If you're like me and you're really into food porn, then you've seen these brownies in the blogosphere a zillion times. And if you're not a food porn addict, then you might have either heard Oprah talking about them or writing about them in her magazine. These are her favorite brownies, apparently.
Even though I have about a trillion recipes bookmarked, printed out, post-it flagged, I knew it was only a matter of time that this recipe cut line. I made these over Father's Day weekend.
These brownies are good. My favorite? Nah. These are very similiar to my favorite though. They are thin and chocolatey and fudgy and borderline gooey. But, at least now I can cross this off my list. Now, I have about a 15 other recipes from the Baked cookbook that I want to try.
My favorite Brownie Recipe:
1st: Rich and Dark Brownies
Runner up: Dorie Greenspan's Tribute to Katharine Hepburn Brownies
The Baked Brownie
Yield: 24 brownies
"The Baked brownie is a beautiful thing. It has won the hearts and minds of many people, been featured on the pages of O Magazine as a favorite thing, and won best brownie by the folks at America’s Test Kitchen and the Today Show. Our brownie really owes many kudos to our friend and superstar pastry chef Lesli Heffler-Flick. She created the original ultimate brownie for us. It is dense, chocolatey, and slightly fudgy, and we are forever grateful to her for letting us adapt her recipe.

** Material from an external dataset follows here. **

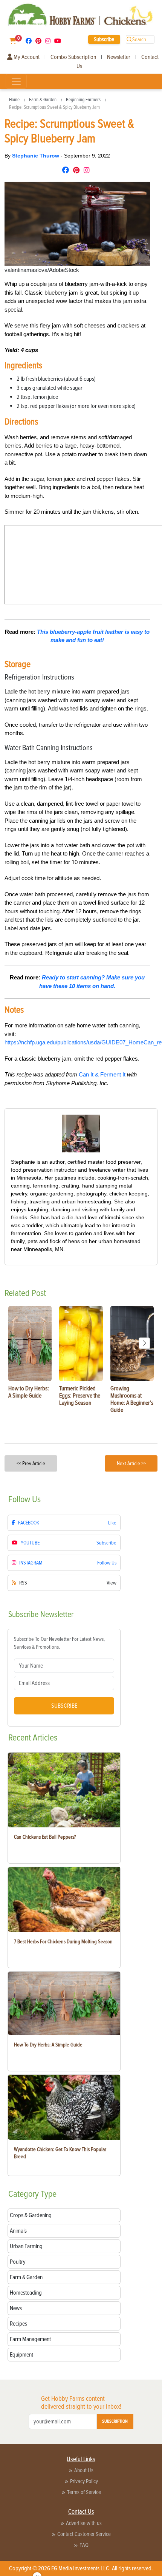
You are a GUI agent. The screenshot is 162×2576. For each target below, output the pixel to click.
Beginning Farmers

Baked Note: A great brownie is easy to make, but you have to be aware of several factors. 1. Use a dark cocoa powder, like Valrhona. A pale, light-colored cocoa does not have enough depth. 2. Make sure your eggs are room temperature and do not overbeat them into the batter, and 3. Make sure you check your brownies often while baking. Once the brownies have been overbaked slightly, they have reached the point of no return."
Ok, now my commentary...
These are easy brownies to make and they are really good. But don't be like me and take their words too literally. You want to make sure that the eggs are mixed into the batter. Otherwise, you'll end up with cooked egg whites on top of your brownies. Not attractive or tasty, but luckily easily removable.
1 1/4 cups flour
1 teaspoon salt
2 Tablespoons dark cocoa powder
11 ounces quality dark chocolate (60-72%), chopped coarsely
8 ounces butter (2 sticks), cut into 1 inch cubes
1 tsp instant espresso powder
1 ½ cups sugar
½ cup light brown sugar
5 large eggs, room temperature
2 teaspoons vanilla extract
Preheat oven to 350 degrees.
Butter the sides and bottom of a glass or light colored metal pan 9x13x2 pan.
In a medium bowl, whisk together the flour, the salt, and cocoa powder.
Configure a large sized double boiler. Place the chocolate, the butter, and the instant espresso powder in the bowl of the double boiler and stir occasionally until the chocolate and butter are completely melted and combined. Turn off the heat, but keep the bowl over the water of the double boiler and add both sugars. Whisk the sugars until completely combined and remove the bowl from the pan. Mixture should be room temperature.
Add three eggs to the chocolate/butter mixture and whisk until just combined. Add the remaining eggs and whisk until just combined. Add the vanilla and stir until combined. Do not over beat the batter at this stage or your brownies will be cakey.
Sprinkle the flour/cocoa/salt mix over the chocolate. Using a spatula (DO NOT USE A WHISK) fold the dry into the wet until there is just a trace amount of the flour/cocoa mix visible.
Pour the mixture into the pan and smooth the top with your spatula. Bake the brownies for 30 minutes (rotate the pan half-way through baking) and check to make sure the brownies are completely done by sticking a toothpick into the center of the pan. The brownies are done when the toothpick comes out with a few moist crumbs.
Cool the brownies completely before cutting and serving.